Step 4 — Examine the tympanic membrane. Identify the landmarks in order: handle of malleus (white streak from umbo to short process), light reflex (cone of light: normally in the antero-inferior quadrant), pars flaccida (upper portion), pars tensa (lower portion), and the annulus. Note any perforations: central perforations (safe, tubotympanic CSOM) vs attic or marginal perforations (unsafe, atticoantral CSOM with cholesteatoma). Note colour, translucency, and bulging (acute otitis media).
Anterior rhinoscopy technique:
Step 1 — Position the patient and yourself. The patient sits upright, head at the examiner's eye level. The examiner holds the closed Thudichum speculum between the left thumb and index finger, with the other fingers resting on the patient's cheek for stability.
Step 2 — Insert and dilate. Direct the speculum blades into the vestibule with the blades horizontal (opening toward 3 and 9 o'clock, not 12 and 6 — which would hit the septum and cause pain). Insert approximately 1 cm, then relax finger pressure to allow the spring to gently dilate the nares.
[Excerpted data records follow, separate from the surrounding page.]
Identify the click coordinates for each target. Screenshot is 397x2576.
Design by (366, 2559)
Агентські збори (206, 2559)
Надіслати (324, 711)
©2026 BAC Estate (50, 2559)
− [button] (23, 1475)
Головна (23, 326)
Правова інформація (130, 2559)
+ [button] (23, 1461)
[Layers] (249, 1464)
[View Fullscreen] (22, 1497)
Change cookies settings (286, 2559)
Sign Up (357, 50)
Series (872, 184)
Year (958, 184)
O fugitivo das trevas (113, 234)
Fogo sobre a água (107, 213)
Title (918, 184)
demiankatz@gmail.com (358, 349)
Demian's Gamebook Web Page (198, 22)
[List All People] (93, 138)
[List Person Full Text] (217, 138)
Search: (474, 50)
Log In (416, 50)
Step 3 — First position (head erect). With the head erect, look at the nasal floor, inferior turbinate (pinkish-grey, large, scroll-shaped), nasal septum (for deviation, perforations, spurs, bleeding points), and inferior meatus. Note the colour of the turbinate mucosa (pale and boggy = allergy; red and inflamed = infective rhinitis) and any polyps (smooth, pale, glistening, insensate mass — absence of pain on probing is a classical polyp feature).
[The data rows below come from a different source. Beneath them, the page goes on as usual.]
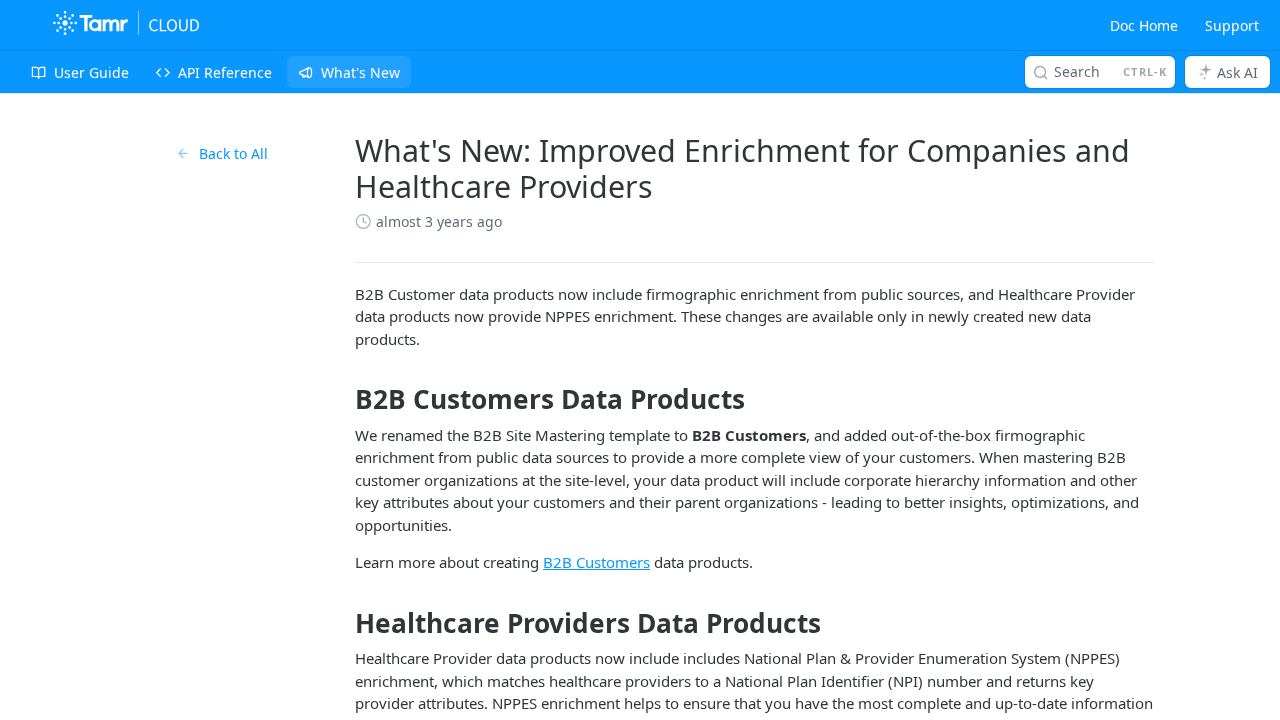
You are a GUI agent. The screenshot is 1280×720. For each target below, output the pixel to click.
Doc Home (1144, 25)
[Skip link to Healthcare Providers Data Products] (341, 623)
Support (1232, 25)
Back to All (233, 153)
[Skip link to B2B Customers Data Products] (341, 400)
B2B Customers (596, 562)
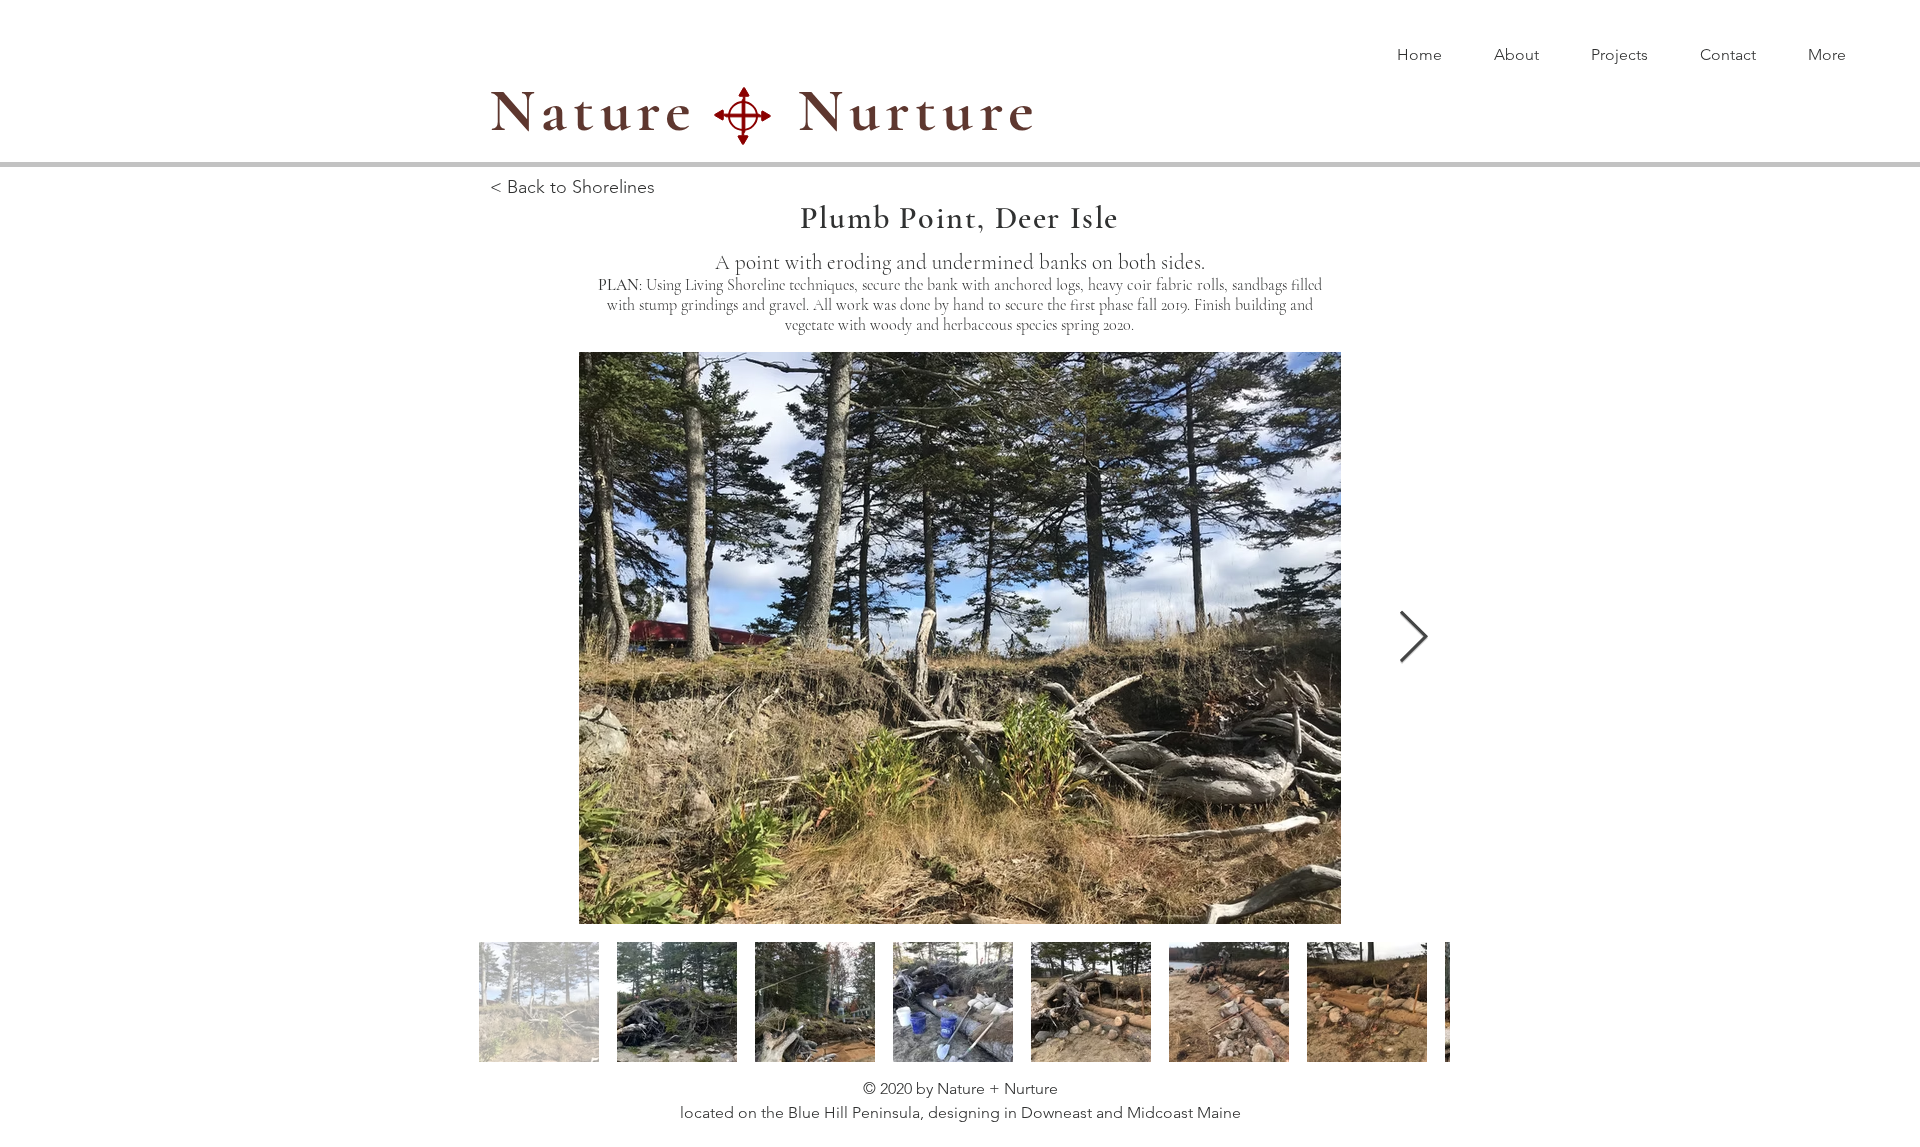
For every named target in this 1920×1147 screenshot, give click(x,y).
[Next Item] (1413, 638)
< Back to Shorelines (572, 187)
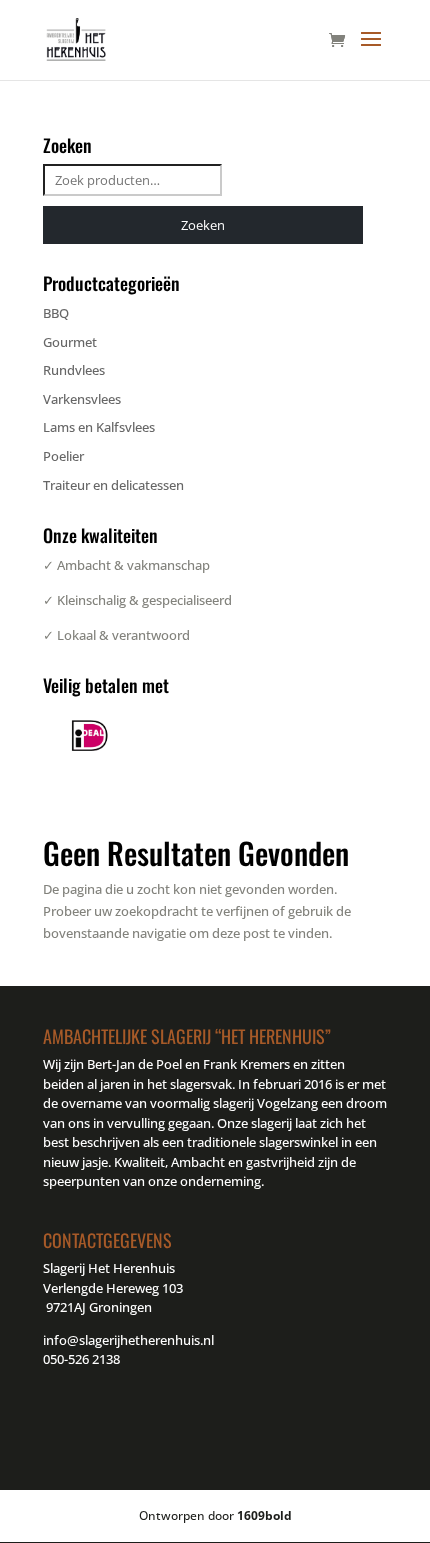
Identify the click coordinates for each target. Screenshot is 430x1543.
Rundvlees (74, 370)
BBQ (56, 313)
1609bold (264, 1515)
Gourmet (70, 342)
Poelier (63, 456)
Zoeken (203, 225)
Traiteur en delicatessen (113, 485)
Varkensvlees (82, 399)
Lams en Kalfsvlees (99, 427)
Step 4 — Second position (head tilted back). Ask the patient to tilt the head back approximately 30°. This brings the middle turbinate and middle meatus into view — look for mucopus in the middle meatus (indicating ethmoid or maxillary sinusitis), middle turbinate shape, and the agger nasi region.
Step 5 — Withdraw. Close the blades before withdrawing to avoid catching the vestibular hairs.